The Do’s and Don’ts of Factoring

If you’re considering factoring as a way to improve your capital and leverage your accounts receivable, there’s a number of factors you need to consider. Learn more about the basics of accounts receivable financing and keep these do’s and don’ts in mind as you select the best financing tools for your business.

Before you sign up for accounts receivable financing, it’s important to carefully review your lender. Don’t settle for the first option you find, but research your options to find the lender that works best for your situation. An ideal factor is a combination of generous terms and conditions and a trustworthy lender who may assist you with other financial tools in the future.

Be sure to check out the percentage of each invoice that is withheld as payment. While this type of financing doesn’t typically come with interest rates, this rate will help you determine which lender is offering you the best deal on your financing. Of course, there may be hidden fees and other conditions, so ask about any sign-up, processing or general fees that may apply.

Don’t sign up for factoring before reviewing some of your typical clients. Some companies have strict requirements as to which invoices may be factored, so you may struggle to find a type accounts receivable that fits the conditions.

Choose a factor that is flexible and agrees to take over the responsibility of debt collection. As you wait up to 90 days for your invoice to be paid, your customer may have to make a late payment for a number of reasons. Once you choose to factor the invoice, you aren’t able to offer them flexibility. Failure to receive the payment on time could require you to pay back all of your financing. If your lender takes over the responsibility of receiving payment, you won’t have to worry about any of those situations.

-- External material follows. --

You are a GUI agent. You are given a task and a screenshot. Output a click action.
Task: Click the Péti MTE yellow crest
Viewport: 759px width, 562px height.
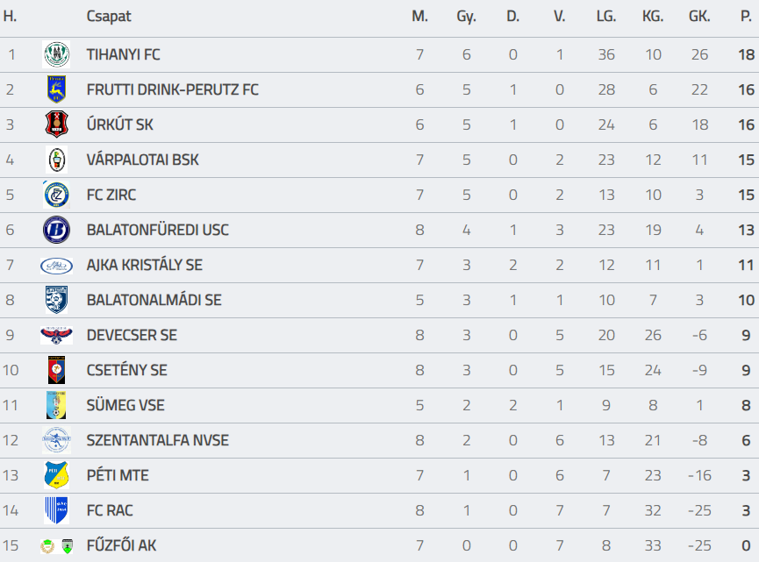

When it comes to finding the best factor contract, look for lenders who offer a range of financial products. After a successful factoring relationship, you may wish to branch out and choose other financing options to grow your company. A lender who already knows and trusts you as a reliable factor recipient will be more likely to work with you and offer equipment financing, commercial real estate loans and more. Take charge of your working capital today and use a factor to make prompt payments and solve your cash flow issue.